- Daryl Egbert Hooper
- Born: 3 December 1930
- Died: 1985 (aged 54–55) Tring, UK
- Education: University of Melbourne
- Known for: Amplifier design
- Scientific career
- Fields: Electronic engineer
- Workplaces: La Trobe University University of Melbourne GEC Research Hirst Centre Plessey Company
- Academic advisors: Charles E. Moorhouse Arthur E. Ferguson

= Daryl E. Hooper =

Australian electronic engineer

Daryl Egbert Hooper was an electronic engineer notable for pioneering engineering at La Trobe University and heading up the GEC Research Hirst Centre in the 1980s. He is also notable for his textbook on amplifier design.

==Education==
Hooper graduated from Melbourne High School in December 1949. He received a bachelor's degree in electrical engineering (B. Eng.) from the University of Melbourne in 1953. He completed his master of engineering (M. Eng.) at the University of Melbourne, with a 1962 thesis entitled: The Characterization of Transistors.

==Career==
His first appointment was as a Research Engineer with GEC in London, there in 1956 he secured a patent for an improved transistor oscillator design. Hooper then returned to the University of Melbourne where he spent 10 years in the Electrical Engineering Department, first as a Lecturer and later as a Senior Lecturer. In 1967, he joined Plessey Pacific and subsequently was promoted to Chief Engineer of the Plessey Company in the UK, in charge of research and development.

Hooper's research and teaching experience was mainly in the area of transistor theory and characterization, pulse-forming circuits, wide band amplifiers, active filters and integrated circuit design. In 1968, Edward Moore Cherry and Daryl Hooper published their book on circuit design entitled Amplifying Devices and Low-Pass Amplifier Design. The book ran to 1036 pages and was regarded as the premier book on the design of transistor amplifiers.

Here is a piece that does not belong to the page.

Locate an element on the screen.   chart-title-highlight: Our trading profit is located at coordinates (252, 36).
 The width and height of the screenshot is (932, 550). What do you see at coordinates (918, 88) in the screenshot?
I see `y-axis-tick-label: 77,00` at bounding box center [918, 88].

In 1975, Hooper was appointed to the Tad Szental Chair in Communication Engineering at La Trobe University with the charge to establish the first engineering department at La Trobe. His Department of Communication Engineering took in its first students in 1976. Hooper left La Trobe in 1980 to take up the position of Head of one of the Laboratories of the GEC Research Hirst Centre in Wembley, UK under the Director Derek Roberts. Subsequently, in 1983 he became Director of HRC.

==Death==
In 1985, Hooper died suddenly at home in Tring, UK. A lecturer theatre, at La Trobe University, is named after him. A series of seminars given by graduating final year students is named in his honour. The Hooper Memorial Prize named after him.

==Selected works==
- D. E. Hooper and D. V. McCaughan, "A comparison of technologies [semiconductor ICs]," GEC Journal of Science & Technology, Vol. 48(2), pp. 76–82, 1982.
- D. E. Hooper and D. H. Roberts, "Silicon systems," GEC Journal of Science & Technology, Vol. 48(2), pp. 52–55, 1982.
- D. E. Hooper, D. H. Roberts, B. D. Prazic, J. S. Whitelegge, K. L. Jones, and H. E. Oldham, "Microelectronics in GEC," GEC Journal of Science & Technology, Vol. 48(2), 1982.
- D. E. Hooper, "The advanced bipolar i.c. process," New Electronics, Vol. 7(8), p. 28-35, 1974.
- J. M. Deacon, J. Heighway, D. E. Hooper, and D. W. Tarrant, "Electronically variable analogue delay," Electronics Letters, pp. 229–230, 1973.
- D. E. Hooper, "An introduction to analogue techniques in M.O.S.T. integrated circuits," Proc. IREEE, Australia, pp. 151–163, 1968.
- E. M. Cherry and D. E. Hooper, "The design of wide-band transistor feedback amplifiers," Proc. IEE, Vol. 110(2), pp. 375–389, 1963.
- D. E. Hooper and A. R. T. Turnbull, "Applications of the charge-control concept to transistor characterization," Proc. IREE, Australia, Vol. 23(3), pp. 132–147, 1962.
- D. E. Hooper and A. E. Jackets, "Current derived resistance-capacitance oscillators using junction transistors," Electronic Engineering, Vol. 28, pp. 333–337, 1956.

==Books by Hooper==
- D. E. Hooper, Communications in the Seventies: The Achievement and the Prospect, La Trobe University, Bundoora, 1976, ISBN 0-85816-100-1.
- E. M. Cherry and D. E. Hooper, Amplifying Devices and Low-Pass Amplifier Design, Wiley, New York, 1968, ISBN 0-471-15345-1.